This happened 3 weeks ago. This title because, these weeks passed in a blur. And only now I am composed enough to publish this here. Also, this post is published in parts because the trauma of writing all of it in once is simply too much to bear. Still, I wanted to pen it down as a memoir of the worst days of my life. And whenever I hit a rough patch, i want to read these parts and tell myself, “you survived this, you can go through everything else too!”
On 8th June, the brother was travelling from Mumbai for his job in Pune when he met with an accident on the Mumbai-Pune Expressway. I got a call at 7.20 in the morning when I was getting ready for work. The person on the other end asked me whether I was a relative of Vinit Gandhi, I murmured a low ‘yes, I am his sister’ and his next sentence was enough to give me a panic attack.

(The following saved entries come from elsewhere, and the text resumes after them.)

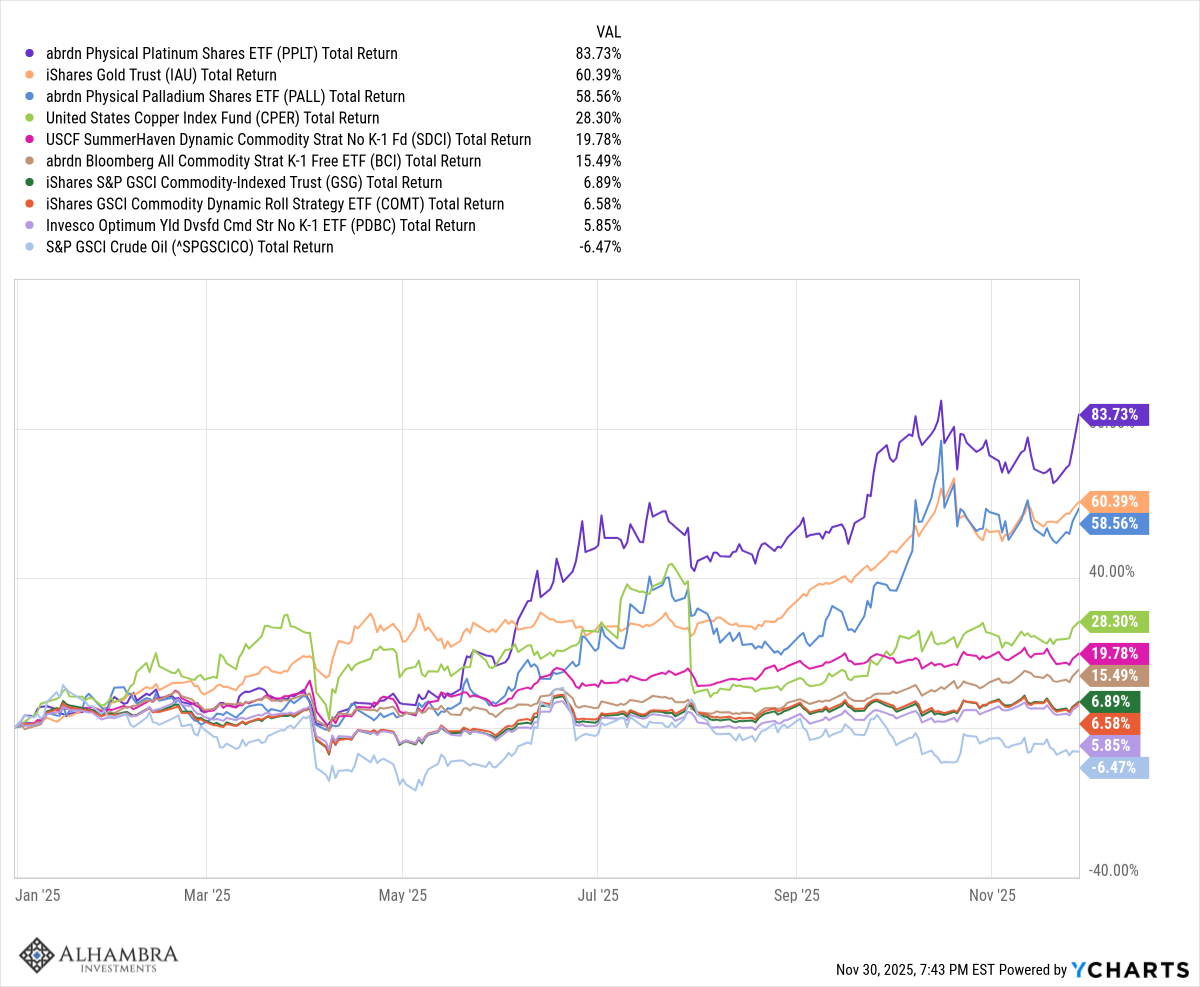The height and width of the screenshot is (987, 1200).
Task: Click the orange iShares Gold Trust legend dot
Action: click(30, 75)
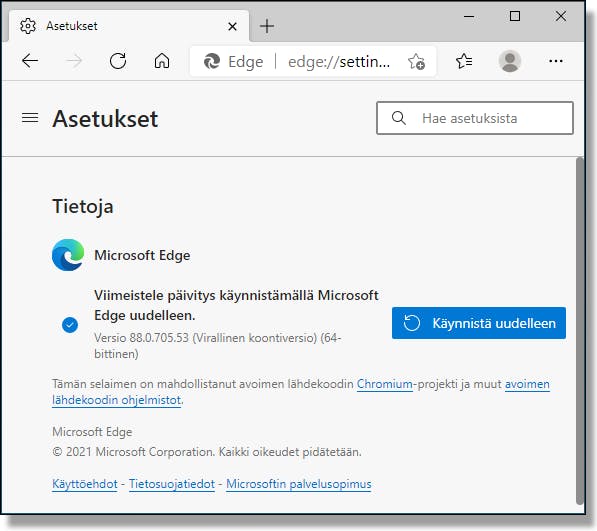This screenshot has width=597, height=531.
Task: Open the Käyttöehdot link
Action: click(85, 484)
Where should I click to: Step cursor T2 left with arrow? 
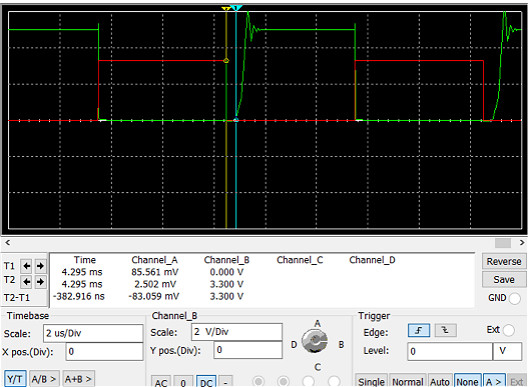[x=26, y=281]
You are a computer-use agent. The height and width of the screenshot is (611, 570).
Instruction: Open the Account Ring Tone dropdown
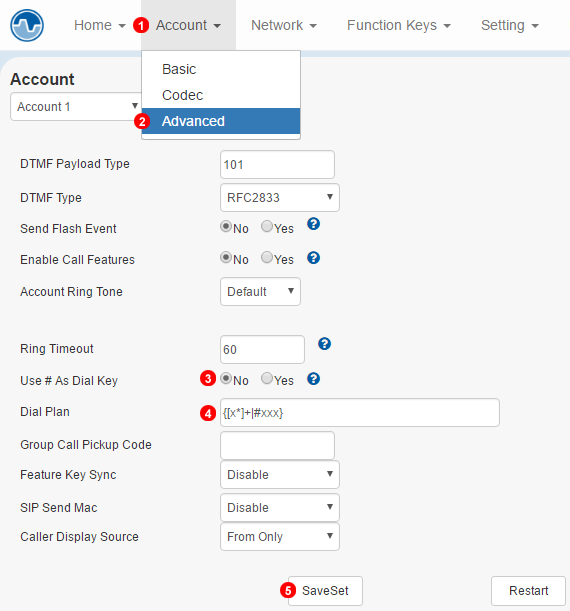[x=260, y=291]
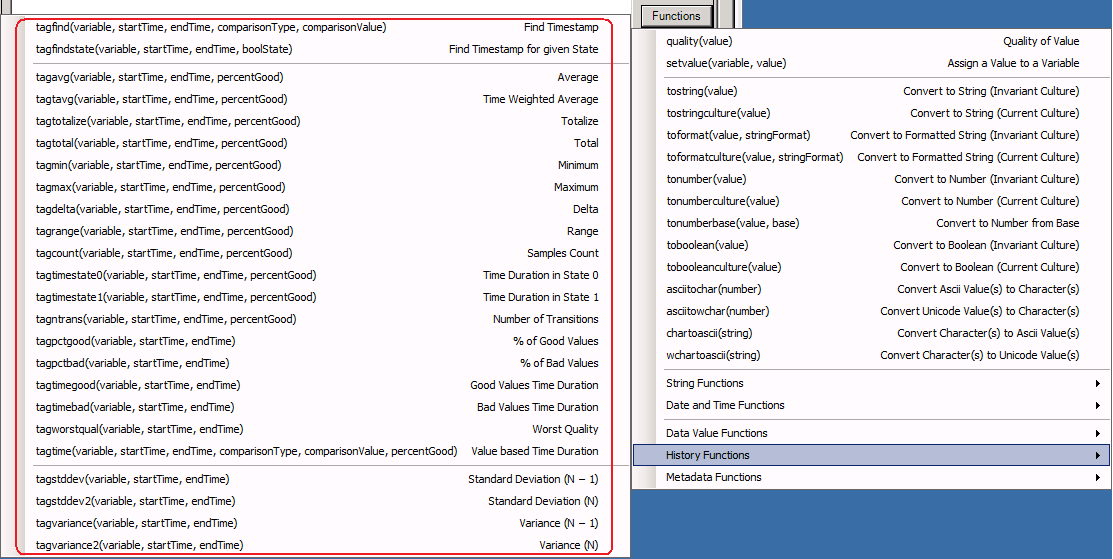Screen dimensions: 1113x559
Task: Select the quality(value) Quality of Value item
Action: pyautogui.click(x=871, y=41)
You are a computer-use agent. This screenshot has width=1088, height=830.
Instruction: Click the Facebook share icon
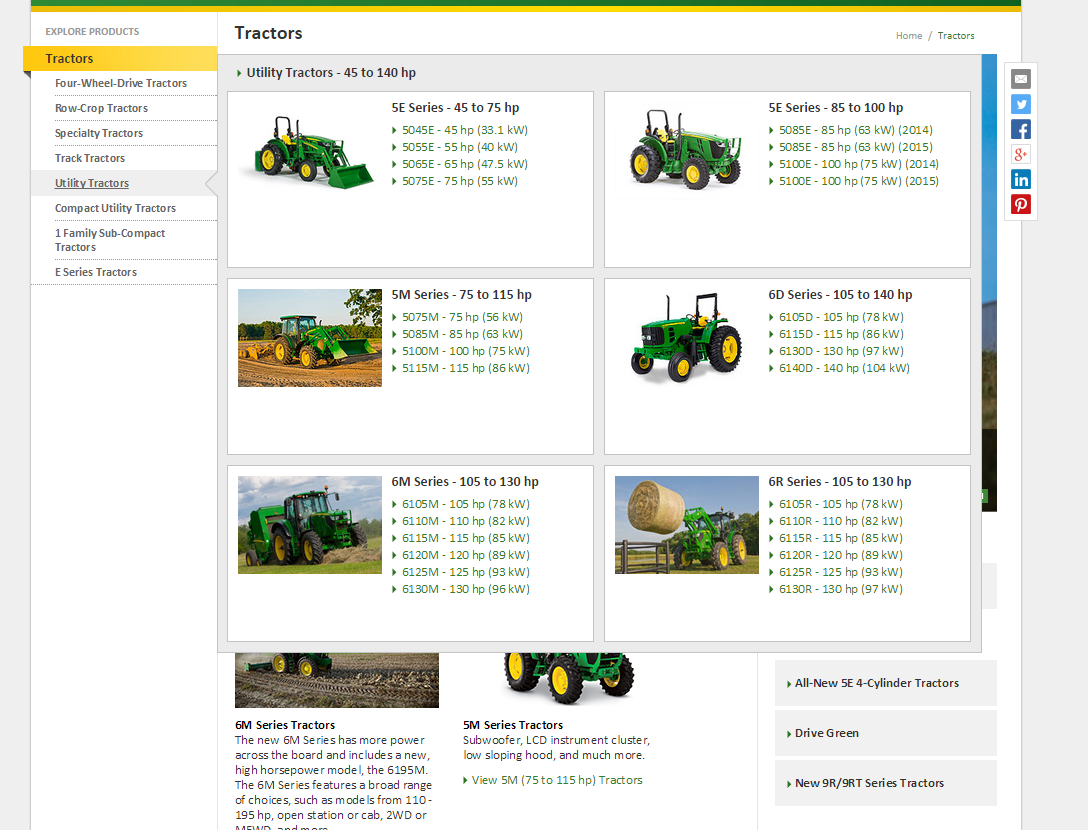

“I am sorry to inform you ma’am, but your brother has met with an accident and is admitted in the hospital. Please come as soon as you can” The next thing I know is handing over the phone to Mr. Husband and changing my nightclothes quickly. He took down the hospital’s correspondence because I was trembling too much to think straight. Worst still, my mom and dad were out of town. I and Mr Husband started our drive to the hospital with a prayer on our otherwise numb brains!
The hospital was at a 2.5 hour drive from our residence and these hours were the most horrific. I kept telling myself that surely The Brother must have suffered a couple of fractures and nothing more. When it comes to tragedies all we think is they always happen to someone else. But I was never more wronged. Halfway through our journey I called the hospital to inquire about his health and whether they are giving him the necessary treatments. To my horror, I could hear him screaming in the background like a madman. The shouts were no less horrific then the ones you hear when someone is howling in pain.
According to the doctors, The Brother had got hit on the head and was not responding correctly. He was not letting them treat him and was constantly being aggressive if someone tried to comfort him or give him medication. I then requested them to let me talk to him once. Initially they refused, but I was persistent and also because they had given up trying to pacify him, the nurse passed on the phone, mouthing, “Here, take this, talk to your mother!” And all The Brother could do was shout in the phone, “Please come soon, these mad people will kill me” The agony and helplessness in his voice broke me down completely and all I wanted to do was to run over to him and hug him tightly! I barely managed to say, “Bhai, please let them treat you, they are doctors and I am reaching as quick as I can”
Beside me, even Mr. Husband heard him shout and was now sweating profusely in the driver’s seat. Yes, so loud he was that the phone earpiece couldn’t keep his voice in check too. He was hardly able to manage a hysterical me, the trauma of being the responsible one in this case and worrying about The Brother’s health. But I must say, he did manage as well as he could. He realized that the accident was not as petty as we were expecting it to be. Apart from us, this may require the expertise of some elders of the family. He urged me to take a break from my sobs and call my elder first cousins since my parents weren’t here. I did exactly that and the knight in shining armors that they are, quickly left for the hospital. A close knitted extended family is a blessing I always knew, but what I experienced in these tiring days only strengthened my belief further.
When we reached the hospital, we got to know that The Brother had been shifted to the ICU. We could hear him screaming from inside the room and crying in pain. I requested to be let in, just once, but the security refused stating the doctor was treating him. Helplessness washed over me like a blanket.
All I could do was wait for one glance. Each passing second I could feel my breath getting stuck in my chest.